TASK OBJECTIVE - Going from the line that contains "Select the 画线 drawing tool" down to the last line in the listing below, reproduce every line exactly and include no others.

PROVIDED DATA -
---------------
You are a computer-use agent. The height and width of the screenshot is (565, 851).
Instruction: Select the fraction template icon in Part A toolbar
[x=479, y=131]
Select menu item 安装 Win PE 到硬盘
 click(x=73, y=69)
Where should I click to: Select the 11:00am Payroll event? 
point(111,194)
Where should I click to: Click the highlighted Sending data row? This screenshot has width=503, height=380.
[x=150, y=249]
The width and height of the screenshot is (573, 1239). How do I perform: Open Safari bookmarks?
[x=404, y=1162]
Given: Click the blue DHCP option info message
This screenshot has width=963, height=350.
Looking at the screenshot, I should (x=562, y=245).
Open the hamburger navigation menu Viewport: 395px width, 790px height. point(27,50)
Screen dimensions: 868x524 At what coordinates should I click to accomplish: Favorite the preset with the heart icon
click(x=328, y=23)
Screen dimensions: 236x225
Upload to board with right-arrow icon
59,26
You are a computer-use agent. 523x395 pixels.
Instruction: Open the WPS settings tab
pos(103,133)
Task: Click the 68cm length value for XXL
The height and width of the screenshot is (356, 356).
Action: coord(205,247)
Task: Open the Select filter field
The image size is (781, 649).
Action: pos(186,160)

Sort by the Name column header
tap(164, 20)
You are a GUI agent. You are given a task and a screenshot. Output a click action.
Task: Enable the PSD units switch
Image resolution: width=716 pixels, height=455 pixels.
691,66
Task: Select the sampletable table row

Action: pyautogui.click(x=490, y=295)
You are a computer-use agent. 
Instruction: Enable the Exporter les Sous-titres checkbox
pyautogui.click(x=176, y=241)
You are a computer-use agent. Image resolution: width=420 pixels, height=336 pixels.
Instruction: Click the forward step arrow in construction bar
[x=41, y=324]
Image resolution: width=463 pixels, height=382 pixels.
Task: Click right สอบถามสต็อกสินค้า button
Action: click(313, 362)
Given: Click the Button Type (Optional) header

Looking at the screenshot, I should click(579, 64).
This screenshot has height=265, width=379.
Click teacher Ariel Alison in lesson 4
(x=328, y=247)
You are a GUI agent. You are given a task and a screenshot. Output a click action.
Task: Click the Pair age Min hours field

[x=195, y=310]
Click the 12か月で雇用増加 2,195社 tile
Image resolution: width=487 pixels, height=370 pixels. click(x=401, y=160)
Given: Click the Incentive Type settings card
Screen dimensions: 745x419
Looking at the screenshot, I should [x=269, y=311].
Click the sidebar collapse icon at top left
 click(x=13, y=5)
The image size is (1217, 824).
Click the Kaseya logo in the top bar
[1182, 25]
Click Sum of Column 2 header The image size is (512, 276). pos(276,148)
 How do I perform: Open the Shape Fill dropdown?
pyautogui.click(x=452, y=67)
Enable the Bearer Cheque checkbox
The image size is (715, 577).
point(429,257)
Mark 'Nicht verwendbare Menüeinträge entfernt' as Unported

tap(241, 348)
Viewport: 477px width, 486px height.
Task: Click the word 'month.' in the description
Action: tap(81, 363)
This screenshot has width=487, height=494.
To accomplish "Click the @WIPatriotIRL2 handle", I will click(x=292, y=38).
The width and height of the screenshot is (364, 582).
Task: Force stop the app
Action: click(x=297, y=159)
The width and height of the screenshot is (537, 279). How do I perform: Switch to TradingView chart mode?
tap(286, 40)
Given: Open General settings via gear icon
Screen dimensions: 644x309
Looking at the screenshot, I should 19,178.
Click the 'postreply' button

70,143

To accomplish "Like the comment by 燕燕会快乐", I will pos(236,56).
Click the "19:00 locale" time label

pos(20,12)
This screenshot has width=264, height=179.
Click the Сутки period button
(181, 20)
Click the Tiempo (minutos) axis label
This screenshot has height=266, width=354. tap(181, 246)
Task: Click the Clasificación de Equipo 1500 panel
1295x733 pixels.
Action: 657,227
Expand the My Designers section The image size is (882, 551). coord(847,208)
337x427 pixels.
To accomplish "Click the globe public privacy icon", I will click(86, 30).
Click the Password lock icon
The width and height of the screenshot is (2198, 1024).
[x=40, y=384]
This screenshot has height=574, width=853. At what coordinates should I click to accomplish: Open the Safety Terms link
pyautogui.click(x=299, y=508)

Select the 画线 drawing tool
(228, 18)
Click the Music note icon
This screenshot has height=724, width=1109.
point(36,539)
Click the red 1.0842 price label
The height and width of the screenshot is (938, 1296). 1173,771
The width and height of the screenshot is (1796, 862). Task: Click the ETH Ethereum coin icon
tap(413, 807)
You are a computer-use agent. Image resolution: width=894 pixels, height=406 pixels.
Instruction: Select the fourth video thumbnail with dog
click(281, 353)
---------------
TASK SOLUTION -
Select the 画线 drawing tool
(228, 18)
Click the Music note icon
This screenshot has height=724, width=1109.
point(36,539)
Click the red 1.0842 price label
The height and width of the screenshot is (938, 1296). 1173,771
The width and height of the screenshot is (1796, 862). Task: Click the ETH Ethereum coin icon
tap(413, 807)
You are a computer-use agent. Image resolution: width=894 pixels, height=406 pixels.
Instruction: Select the fourth video thumbnail with dog
click(281, 353)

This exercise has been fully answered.